Propagation, micropropagation and cryopreservation of Buxus hyrcana Pojark., an endangered ornamental shrub

Buxus hyrcana Pojark. is an important ornamental shrub, widely used for landscape and gardens. This ornamental shrub is a critically endangered species due to invasion of some pathogens. Rooting of this species is slow using propagation technique such as cutting. This study was carried out in three sections: 1) the effect of indole-3-butiyric acid (IBA) and ɑ-naphthalene acetic acid (NAA) on rooting of semi-hardwood cuttings in greenhouse condition; and 2) the effect of 6-benzylaminopurine (BAP), IBA and NAA on micropropagation in tissue culture condition and 3) cryopreservation of shoot tip by encapsulation-dehydration technique.

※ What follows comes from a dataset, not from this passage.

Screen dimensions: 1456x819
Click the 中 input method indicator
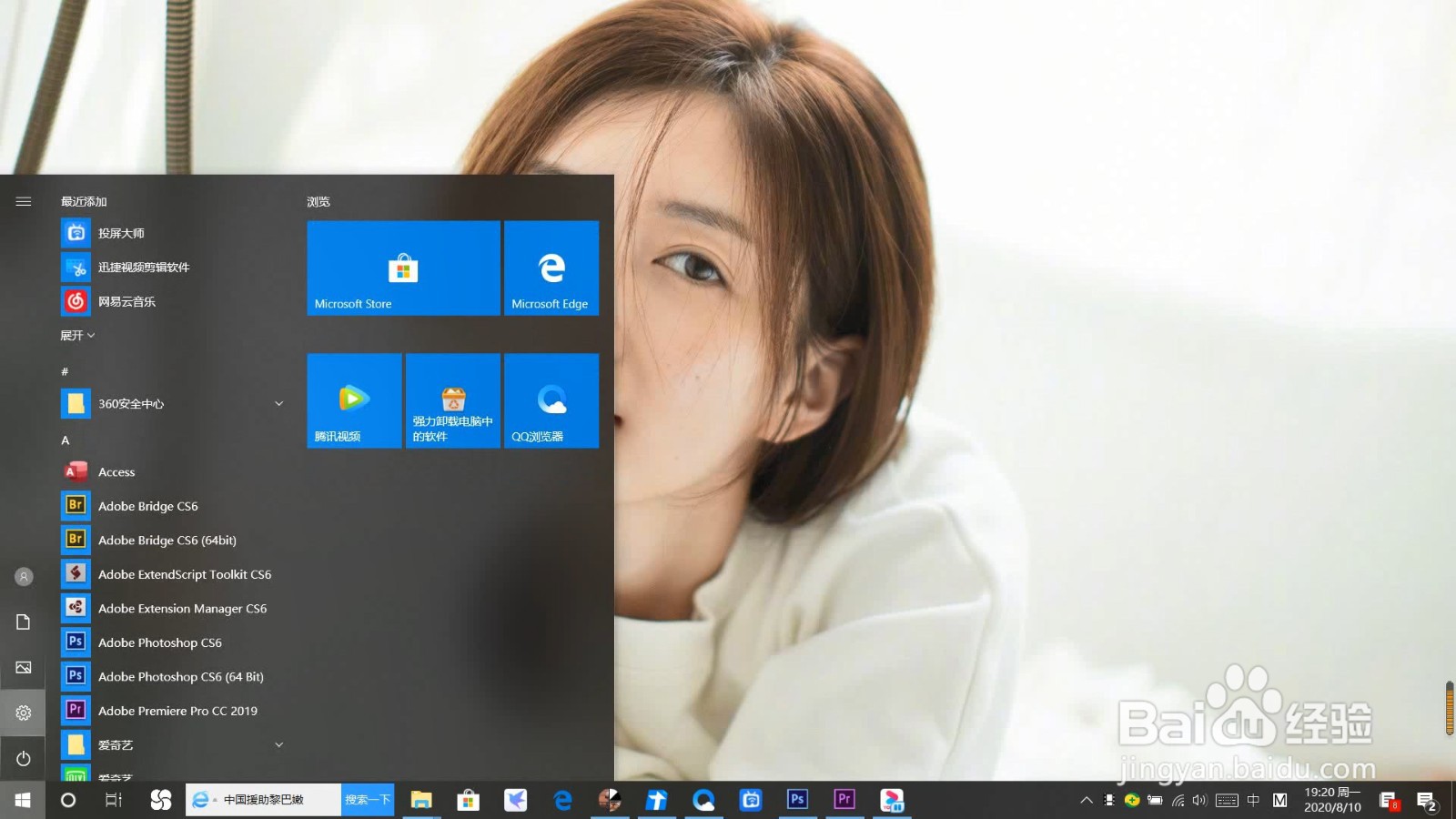pyautogui.click(x=1253, y=802)
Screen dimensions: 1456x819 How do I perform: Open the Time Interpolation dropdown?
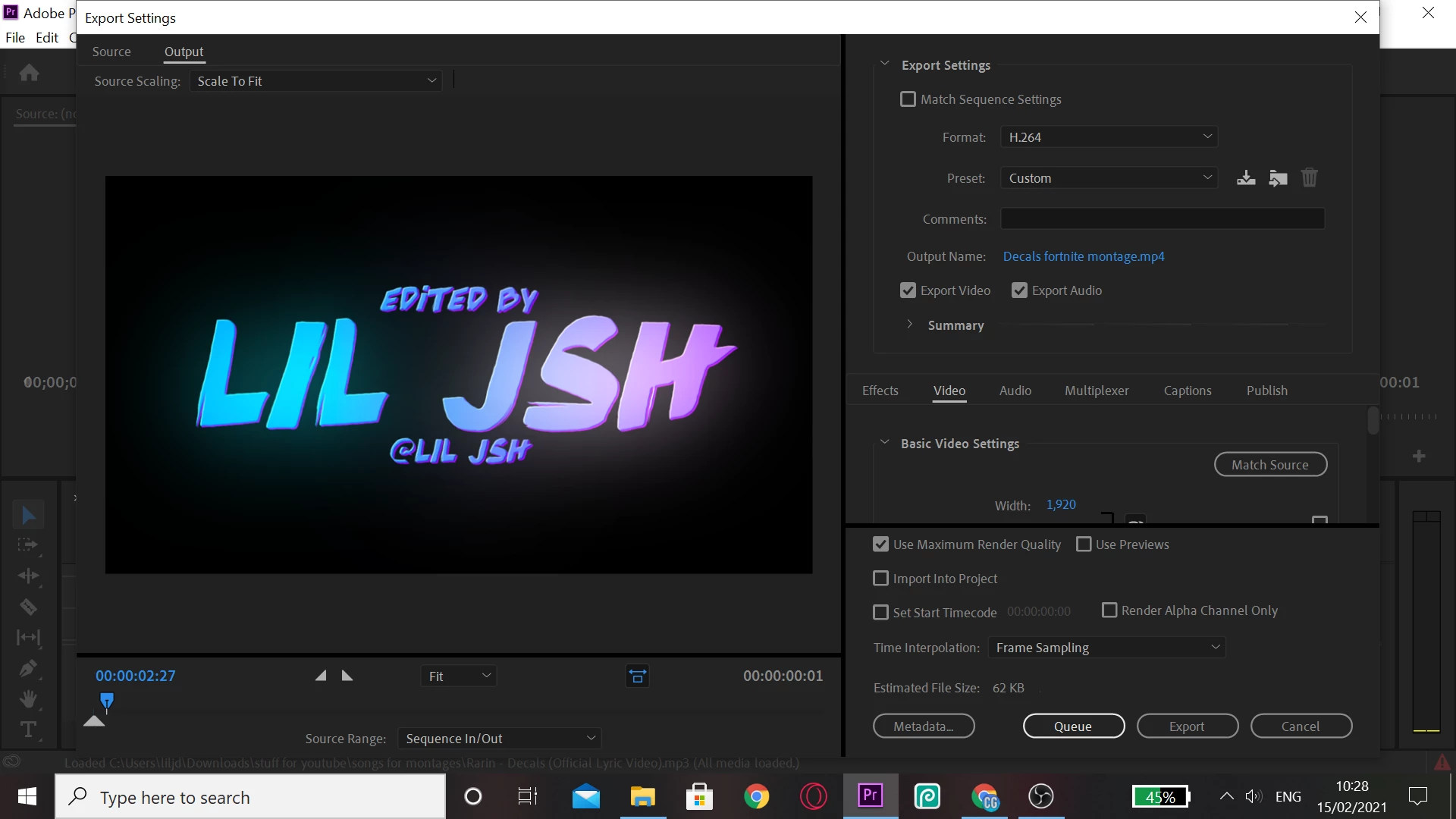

For the first experiment, the basal region of the cutting was treated with various IBA and NAA solutions: 0 (free of IBA), 500, 1000, 2000 and 3000 mg l− 1. The 1000 mg l− 1 IBA along with 1000 mg l− 1 NAA induced the largest number of root (8.700/plantlet). For the second experiment, shoot tip dissected from 2-years-old pot-grown plants was cultured on Murashige and Skoog (MS) medium supplemented with 50 combinations of BAP, IBA and NAA at concentrations of 0.00, 0.50, 1.00, 1.50 and 2.00 mg l− 1. Here, we present a new protocol for sterilization of shoot tip. This shoot tip sterilization protocol minimized bacterial and fungal contamination. Multiple shoot formation (6.433/plantlet) was obtained through the use of 1.00 mg l− 1 BAP. Also, the optimum plant growth regulators (PGRs) combination for the largest number of root (7.633/plantlet) was 0.50 mg l− 1 BAP plus 1.00 mg l− 1 NAA. Plantlets were hardened-off and transferred to soil for further growth. About 95% of the acclimatized plantlets were established successfully. Regenerated plantlets were morphologically identical. For the third experiment, B. hyrcan shoot tip was cryopreserved by direct immersion in liquid nitrogen (LN) using encapsulation-dehydration method. After rapid rewarming, encapsulated and non-encapsulated shoot tips were cultured on MS medium enriched with 0.00, 0.50, 1.00, 1.50 and 2.00 mg l− 1 of BAP, IBA and NAA for rapid germination and growth. The highest percentage of re-growing the cryopreserved shoot tip was 60% for those grown on medium containing 0.50 mg l− 1 BAP along with 1.50 mg l− 1 NAA. No survival was observed for non-encapsulated shoot tip after storage in LN and through cultivation on regeneration medium.